I did this research back in 2013… who could have guessed then that Hex-Rays would release a PowerPC decompiler ???

The problem is that the Xbox 360 encrypts the hardware serial number with a fixed key and sends it to the USB device. Xbox then uses per-console key from the kv (key vault) for crypto.

The per-console keys are pre-calculated based on the hardware serial number at the factory, and the secret portion to convert the serial number to a console key is placed on authorized devices.

Okay, so what now?

Xbox controller, Skylanders Portal etc. use Infineon TPM chip. But what about unauthorized devices? There are so many of them! Devices like Cronus and XIM require a wired controller to bypass authentication. I looked at some Chinese controllers, but they use real MS chips. It seems Datel were the only ones who really cracked it and were selling their own controllers. In one of them I found 2 MCU’s. One of them is the SiTel SC14450, a DECT phone controller, probably used for the radio interface. The other is an unknown 16-pin microcontroller labeled ‘Raw Science’ (this is a Datel company).
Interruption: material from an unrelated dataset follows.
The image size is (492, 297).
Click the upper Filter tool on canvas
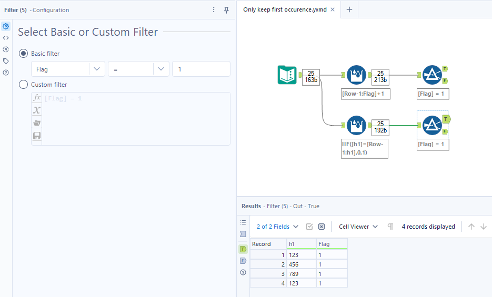[432, 75]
The DFU firmware for the SC14450 can be found in the updater, it is a 16-bit CompactRISC CR16C microcontroller, but the firmware does not contain anything interesting, all commands are sent directly to the Datel ‘Raw Science’ chip.
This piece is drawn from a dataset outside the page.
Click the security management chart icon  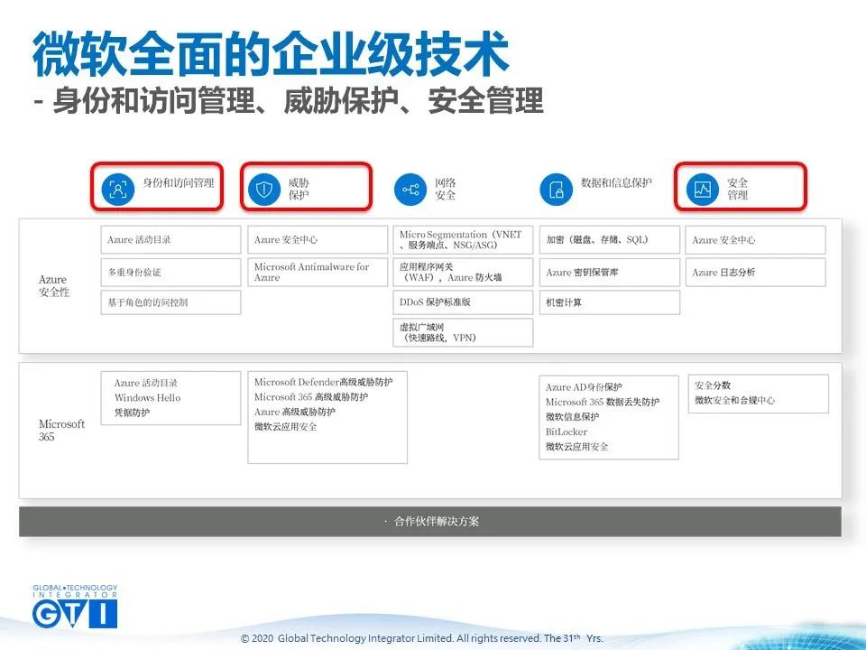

The Datel chip was decapped. Looks like a smart card or SIM card chip, 6 wires, ROM, flash memory and RAM. But I couldn’t recognize this chip. Wild guess was that MCT = MicroChip Technology, but it is not PIC.

Masked ROM is small and easily recognizable, so getting a bootrom dump was not difficult. It is based on the 8051 architecture, but there is nothing interesting about it or anything that would help us get the secret part.

So, at this point, the Xbox Security Method 3 is reverse engineered, but the secret algorithm for converting the serial number into a per-console key is still a secret.